‘We will know if we ate all the Christmas cookies before Christmas Eve,’ said Mark Malek, chief investment officer at Siebert Financial.
The Dow Jones Industrial Average is seeking to end its nine-day skid, the longest losing streak in more than 40 years, as investors await a key Federal Reserve policy meeting.
The blue-chip average tumbled 267.58 points, or 0.61 percent, to finish the Dec. 17 trading session at 43,449.90, extending its longest losing streak since 1978.
Investors might be surprised by the sudden turn of events. The broad-based postelection rally since Nov. 5, which had resulted in a string of all-time highs for the leading benchmark indexes, might be fading.

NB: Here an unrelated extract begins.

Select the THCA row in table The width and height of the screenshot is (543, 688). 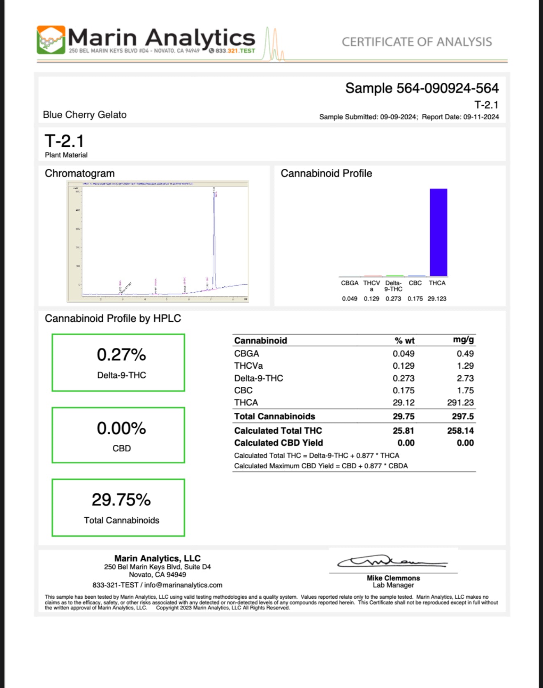click(x=354, y=402)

Market watchers attribute the Dow Jones’s decline to investors rotating out of value-focused equities—like energy, financials, and utilities—and into tech.

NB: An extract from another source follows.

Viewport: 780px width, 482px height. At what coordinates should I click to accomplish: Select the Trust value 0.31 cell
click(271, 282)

Still, even with the losing streak, the Dow Jones is resting about 4 percent below its record high.
U.S. stocks could be rebounding ahead of the Dec. 18 opening bell.
The Dow Jones, the tech-heavy Nasdaq Composite Index, and the S&P 500 rose by about 0.3 percent.
Investors are waiting for the Federal Reserve (Fed) to wrap up its two-day Federal Open Market Committee policy meeting, the last of the year.
Markets will focus more on updates to the Summary of Economic Projections, a quarterly survey of Fed officials on the direction of monetary policy in the year ahead.
“Every three months, we get a projection from each Fed official as to where they see rates over the coming years,” Jay Woods, chief global strategist at Freedom Capital Markets, said in a note emailed to The Epoch Times.
“After the September dot plot, we saw the official target for the key benchmark interest rate coming in between 4.25–4.5 percent. That looks like it’s in the cards.”
Inflation could be the wild card for policy heading into 2025.
Since the Fed kicked off the new easing cycle in September with a supersized 50-basis-point interest rate cut, all three inflation reports—the consumer price index, the producer price index, and the Fed-preferred personal consumption expenditure price index—have drifted higher.
Fed Chair Jerome Powell has signaled that he is comfortable with inflation closer to 3 percent than the central bank’s 2 percent target rate. Additionally, with officials lauding the progress on inflation over the past two-plus years, officials have emphasized more on the labor side of their dual mandate.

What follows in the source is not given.